Indonesia's Central Bank Around 3% Less Inflation Is Anticipated In 2023

Indonesia’s central bank, Bank Indonesia has seen an inflation rate of 5.4% this December. The central bank governor Perry Warjiyo announced on Wednesday that the inflation would further ease to around 3% in the upcoming year 2023. The recent hike is after the central bank made plans to impose a 50-basis point interest rate hike after their two-day monetary policy meeting in the last month.

Inflation Is Expected To Decrease In The Coming Year

The move was brought to tighten its monetary policy to combat the United States inflation, which causes an overflow of capital from emerging markets. The decision was made in response to higher inflation expectations which were shooting and it is expected that the annual inflation rate would come down to the 2 to 4% range in the first half of 2023.

The current expectation of the inflation rate before imposing this 50 basis point interest was 6.7%, but in reality, the present inflation rate is at 5.4%. The bank Indonesia continues its support to strengthen the exchange rate and fundamental value of the rupiah, in response to the backdrop of the dollar and global financial market.

Inflation Is Expected To Decrease In The Coming Year

This latest hike done by the bank of Indonesia was its fourth-straight hike in interest rate, for the third time interest rate spiked to 0.50 percent. However, the pressure of the rupiah has now joined the tightening wave as well bank of Indonesia quite took a long time to respond to the inflation, counterpart to the US. Indonesian bank has followed a similar example set by the US federal reserve. 

From this monetary policy, they are intending to strengthen its policy mix to maintain stability in its economic flow.

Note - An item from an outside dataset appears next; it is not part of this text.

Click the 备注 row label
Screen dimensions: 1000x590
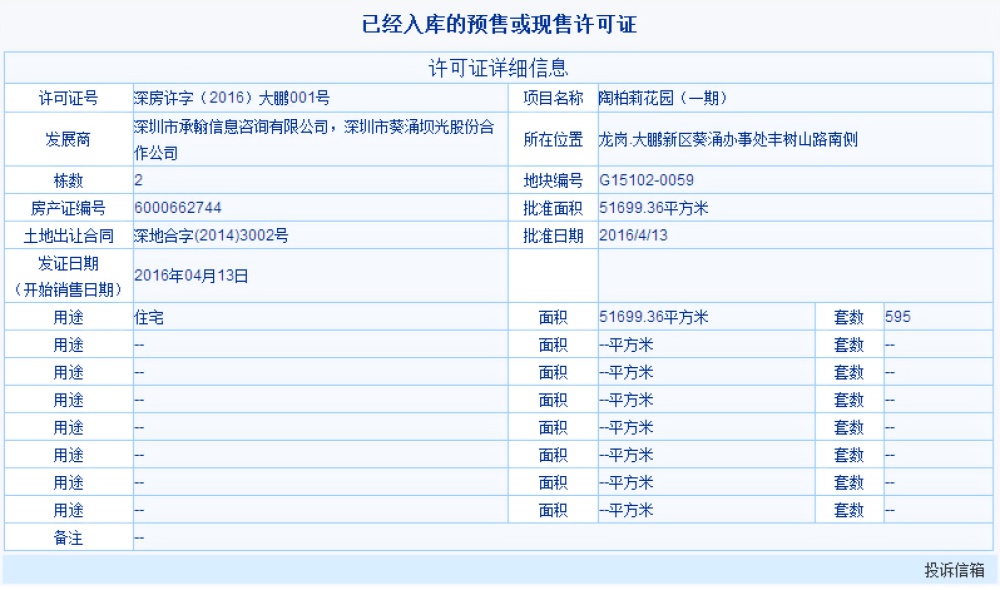67,537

Some of the key steps taken during this monetary policy session are:

  • To strengthen the monetary operations by raising the interest rate in the money market to lower inflation and return to the target
  • Stabilizing the rupiah as part of measures taken to control inflation, through foreign exchange, spot, and DNDF transactions, including buying and selling SBN in the secondary market
  • To increase the attractiveness of SBN in foreign portfolio investment flow, experts suggest continuing buying and selling SBN as well to strengthen exchange rate stabilization
  • Maintaining prime lending rate transparency in the banking industry with a focus on the interest rates in the banking industry to policy rates.
  • Improvement of the payment system by strengthening the payment policies and accelerating the mode of digital support
  • Innovating payment system by acceptance of BI-FAST, as well as expanding the mode of service channels to attract more participation.

These are some of the front-loaded measures taken by the experts to help the country’s economy evade the inflation in future.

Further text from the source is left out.